July 25, 2016
Brothers Matthew and Bryan Quigley were busy perfecting a vodka recipe in their parents' basement when Matthew received an unexpected phone call.
It was their dad.
"They found the distillery, and they kicked us out," Matthew told PhillyVoice, with a tinge of a laugh, recalling the conversation with his father. "It was more a principle thing. ‘What the heck are you doing!?’ They accused us of making drugs in their basement."
But the duo, forever coming up with items to sell as a team (right down to baseball cards in the schoolyard, Bryan quipped), has come a long way since being accused of starting a meth lab circa 2013 — when their father had been on a "Breaking Bad" binge, Matthew clarified. Natives of Fort Washington, Montgomery County, the Quigley brothers have since grown their distilling operation into a South Kensington-based, soon-to-be multistate business: Starting in September, their Stateside Urbancraft Vodka will be sold statewide in New Jersey, joining the 200 liquor stores in Pennsylvania they already distribute to, in addition to local bars and restaurants like Del Frisco's.

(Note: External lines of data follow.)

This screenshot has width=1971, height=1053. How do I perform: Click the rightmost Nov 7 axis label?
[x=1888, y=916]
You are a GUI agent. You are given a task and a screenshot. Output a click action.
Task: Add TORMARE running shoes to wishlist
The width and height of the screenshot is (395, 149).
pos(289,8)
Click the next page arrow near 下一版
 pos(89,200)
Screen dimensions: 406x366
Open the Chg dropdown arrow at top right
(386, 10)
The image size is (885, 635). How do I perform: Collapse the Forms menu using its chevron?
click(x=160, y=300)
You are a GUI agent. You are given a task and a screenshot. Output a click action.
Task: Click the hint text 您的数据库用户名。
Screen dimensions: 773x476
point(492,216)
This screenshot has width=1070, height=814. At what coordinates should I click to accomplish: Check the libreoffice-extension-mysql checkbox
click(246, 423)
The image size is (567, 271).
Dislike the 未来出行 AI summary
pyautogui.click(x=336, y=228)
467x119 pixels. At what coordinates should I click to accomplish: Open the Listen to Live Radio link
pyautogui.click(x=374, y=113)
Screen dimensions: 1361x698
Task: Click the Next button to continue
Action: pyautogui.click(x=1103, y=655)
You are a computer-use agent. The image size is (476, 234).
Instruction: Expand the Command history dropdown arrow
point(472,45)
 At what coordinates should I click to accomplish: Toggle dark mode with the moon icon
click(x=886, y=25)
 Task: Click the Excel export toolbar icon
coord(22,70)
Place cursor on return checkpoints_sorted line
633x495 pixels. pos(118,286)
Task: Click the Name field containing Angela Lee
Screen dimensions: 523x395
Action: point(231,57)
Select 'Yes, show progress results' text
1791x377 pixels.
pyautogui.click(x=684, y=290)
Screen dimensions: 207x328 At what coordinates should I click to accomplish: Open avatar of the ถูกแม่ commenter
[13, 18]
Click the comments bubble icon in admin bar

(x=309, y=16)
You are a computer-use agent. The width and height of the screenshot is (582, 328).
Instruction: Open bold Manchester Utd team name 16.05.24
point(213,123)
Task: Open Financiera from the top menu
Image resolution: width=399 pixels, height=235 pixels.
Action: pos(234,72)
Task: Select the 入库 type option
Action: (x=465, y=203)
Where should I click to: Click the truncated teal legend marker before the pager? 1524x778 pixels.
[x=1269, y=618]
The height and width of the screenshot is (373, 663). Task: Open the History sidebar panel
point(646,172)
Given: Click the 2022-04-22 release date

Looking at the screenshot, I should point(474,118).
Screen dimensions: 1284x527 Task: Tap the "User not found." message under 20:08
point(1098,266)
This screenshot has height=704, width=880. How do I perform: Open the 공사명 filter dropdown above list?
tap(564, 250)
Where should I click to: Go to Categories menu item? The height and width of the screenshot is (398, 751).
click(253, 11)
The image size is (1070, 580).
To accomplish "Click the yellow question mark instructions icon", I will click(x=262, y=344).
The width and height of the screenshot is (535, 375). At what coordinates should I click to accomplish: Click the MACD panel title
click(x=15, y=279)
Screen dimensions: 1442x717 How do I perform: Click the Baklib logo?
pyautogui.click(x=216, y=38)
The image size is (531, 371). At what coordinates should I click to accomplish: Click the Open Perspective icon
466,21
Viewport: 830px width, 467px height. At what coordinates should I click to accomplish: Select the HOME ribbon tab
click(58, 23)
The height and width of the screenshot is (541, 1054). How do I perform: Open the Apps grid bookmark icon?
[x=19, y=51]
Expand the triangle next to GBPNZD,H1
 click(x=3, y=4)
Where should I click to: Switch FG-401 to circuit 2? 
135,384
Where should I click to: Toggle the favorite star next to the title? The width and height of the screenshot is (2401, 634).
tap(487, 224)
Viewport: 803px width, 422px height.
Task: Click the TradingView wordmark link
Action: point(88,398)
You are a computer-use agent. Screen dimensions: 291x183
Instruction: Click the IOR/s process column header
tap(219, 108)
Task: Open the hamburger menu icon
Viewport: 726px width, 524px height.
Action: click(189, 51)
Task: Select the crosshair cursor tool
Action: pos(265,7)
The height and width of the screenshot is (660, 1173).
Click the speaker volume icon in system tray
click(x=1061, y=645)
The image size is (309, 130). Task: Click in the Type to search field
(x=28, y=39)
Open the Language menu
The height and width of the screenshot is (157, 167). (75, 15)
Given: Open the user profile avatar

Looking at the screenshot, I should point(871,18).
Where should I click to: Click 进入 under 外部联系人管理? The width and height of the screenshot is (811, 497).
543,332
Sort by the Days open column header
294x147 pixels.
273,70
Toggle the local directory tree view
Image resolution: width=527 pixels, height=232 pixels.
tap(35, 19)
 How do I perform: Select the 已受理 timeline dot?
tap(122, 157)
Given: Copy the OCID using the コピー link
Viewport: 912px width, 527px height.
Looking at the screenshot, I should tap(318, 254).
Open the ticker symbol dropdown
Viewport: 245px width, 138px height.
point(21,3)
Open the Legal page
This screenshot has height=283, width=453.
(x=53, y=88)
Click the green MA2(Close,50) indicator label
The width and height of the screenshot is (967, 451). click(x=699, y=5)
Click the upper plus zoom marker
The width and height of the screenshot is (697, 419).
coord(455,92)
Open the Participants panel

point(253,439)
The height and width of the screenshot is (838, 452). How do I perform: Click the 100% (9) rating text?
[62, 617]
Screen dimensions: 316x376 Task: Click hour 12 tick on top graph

But more impressively, Federal Distilling has managed to climb over big-leaguers like Ketel One and Grey Goose to become the Democratic National Convention's official vodka — meaning, in sum, that their Stateside vodka product will stock every DNC-thrown event in town, whether at the Kimmel Center, Citizens Bank Park or Wells Fargo Center. They'll be joined by Bluecoat Gin and Maker's Mark as fellow spirits highlighted during the convention.
“As a new company trying to convert one drinker at a time, it makes sense for us to go to these events and meet all the people who’ve made this [company] a reality and learn about the product, versus spending money on putting up a billboard on the Walt Whitman Bridge," Matthew said. "That’s not our style."
Not unlike Philly's craft beer movement, their efforts are part of a larger trend that has entrepreneurial brewers and distillers railing against the machine.
"I think craft distilling, even though yeah, we are in competition with each other, it’s a rising tide versus big bad alcohol," Matthew said. "These huge-brand conglomerates that have tons of market share, if we can all as a team chip away at that little by little to make a substantial living for ourselves, and put some food on our plates, then more power to every other craft distillery in Philly and the state.
"We're ultimately trying to convert the Ketel drinker."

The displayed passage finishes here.